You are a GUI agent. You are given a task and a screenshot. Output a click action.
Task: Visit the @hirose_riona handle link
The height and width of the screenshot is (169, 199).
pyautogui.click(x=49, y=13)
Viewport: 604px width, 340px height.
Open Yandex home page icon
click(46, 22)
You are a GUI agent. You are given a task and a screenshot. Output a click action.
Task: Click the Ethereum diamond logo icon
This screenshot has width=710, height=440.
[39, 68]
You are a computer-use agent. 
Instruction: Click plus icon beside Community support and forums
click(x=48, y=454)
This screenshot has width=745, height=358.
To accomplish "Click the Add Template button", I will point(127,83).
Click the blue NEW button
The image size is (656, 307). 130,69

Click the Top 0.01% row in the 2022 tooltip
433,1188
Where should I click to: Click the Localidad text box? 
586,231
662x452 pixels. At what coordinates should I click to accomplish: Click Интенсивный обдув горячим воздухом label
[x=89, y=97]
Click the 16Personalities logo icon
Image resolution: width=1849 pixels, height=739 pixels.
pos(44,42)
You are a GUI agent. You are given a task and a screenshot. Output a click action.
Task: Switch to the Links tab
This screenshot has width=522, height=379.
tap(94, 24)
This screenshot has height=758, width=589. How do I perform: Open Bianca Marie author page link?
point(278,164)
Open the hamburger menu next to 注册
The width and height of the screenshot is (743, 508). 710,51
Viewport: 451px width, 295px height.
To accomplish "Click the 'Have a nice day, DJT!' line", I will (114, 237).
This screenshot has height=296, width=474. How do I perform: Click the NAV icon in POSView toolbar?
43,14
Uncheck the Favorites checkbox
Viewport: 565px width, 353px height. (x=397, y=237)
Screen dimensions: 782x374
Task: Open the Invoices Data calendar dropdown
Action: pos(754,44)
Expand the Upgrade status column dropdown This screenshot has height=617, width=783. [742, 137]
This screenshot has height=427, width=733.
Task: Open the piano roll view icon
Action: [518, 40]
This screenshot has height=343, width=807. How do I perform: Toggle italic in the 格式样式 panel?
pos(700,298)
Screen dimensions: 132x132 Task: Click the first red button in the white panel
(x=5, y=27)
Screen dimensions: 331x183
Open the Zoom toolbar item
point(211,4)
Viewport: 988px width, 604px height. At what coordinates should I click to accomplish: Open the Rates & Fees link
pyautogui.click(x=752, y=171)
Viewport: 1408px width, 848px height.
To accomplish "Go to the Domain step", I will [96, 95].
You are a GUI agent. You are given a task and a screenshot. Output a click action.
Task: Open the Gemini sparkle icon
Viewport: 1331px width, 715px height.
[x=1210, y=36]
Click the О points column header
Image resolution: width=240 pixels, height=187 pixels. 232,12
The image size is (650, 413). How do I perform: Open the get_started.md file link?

☆ ☆ ☆ ☆ ☆

Your task is to repeat the data exactly, with nothing left out.

You are a GUI agent. You are given a task and a screenshot. Output a click action.
Task: Visit the @hirose_riona handle link
The height and width of the screenshot is (169, 199).
pyautogui.click(x=49, y=13)
Viewport: 604px width, 340px height.
Open Yandex home page icon
click(46, 22)
You are a GUI agent. You are given a task and a screenshot. Output a click action.
Task: Click the Ethereum diamond logo icon
This screenshot has width=710, height=440.
[39, 68]
You are a computer-use agent. 
Instruction: Click plus icon beside Community support and forums
click(x=48, y=454)
This screenshot has width=745, height=358.
To accomplish "Click the Add Template button", I will point(127,83).
Click the blue NEW button
The image size is (656, 307). 130,69

Click the Top 0.01% row in the 2022 tooltip
433,1188
Where should I click to: Click the Localidad text box? 
586,231
662x452 pixels. At what coordinates should I click to accomplish: Click Интенсивный обдув горячим воздухом label
[x=89, y=97]
Click the 16Personalities logo icon
Image resolution: width=1849 pixels, height=739 pixels.
pos(44,42)
You are a GUI agent. You are given a task and a screenshot. Output a click action.
Task: Switch to the Links tab
This screenshot has width=522, height=379.
tap(94, 24)
This screenshot has height=758, width=589. How do I perform: Open Bianca Marie author page link?
point(278,164)
Open the hamburger menu next to 注册
The width and height of the screenshot is (743, 508). 710,51
Viewport: 451px width, 295px height.
To accomplish "Click the 'Have a nice day, DJT!' line", I will (114, 237).
This screenshot has height=296, width=474. How do I perform: Click the NAV icon in POSView toolbar?
43,14
Uncheck the Favorites checkbox
Viewport: 565px width, 353px height. (x=397, y=237)
Screen dimensions: 782x374
Task: Open the Invoices Data calendar dropdown
Action: pos(754,44)
Expand the Upgrade status column dropdown This screenshot has height=617, width=783. [742, 137]
This screenshot has height=427, width=733.
Task: Open the piano roll view icon
Action: [518, 40]
This screenshot has height=343, width=807. How do I perform: Toggle italic in the 格式样式 panel?
pos(700,298)
Screen dimensions: 132x132 Task: Click the first red button in the white panel
(x=5, y=27)
Screen dimensions: 331x183
Open the Zoom toolbar item
point(211,4)
Viewport: 988px width, 604px height. At what coordinates should I click to accomplish: Open the Rates & Fees link
pyautogui.click(x=752, y=171)
Viewport: 1408px width, 848px height.
To accomplish "Go to the Domain step", I will [96, 95].
You are a GUI agent. You are given a task and a screenshot. Output a click action.
Task: Open the Gemini sparkle icon
Viewport: 1331px width, 715px height.
[x=1210, y=36]
Click the О points column header
Image resolution: width=240 pixels, height=187 pixels. 232,12
The image size is (650, 413). How do I perform: Open the get_started.md file link?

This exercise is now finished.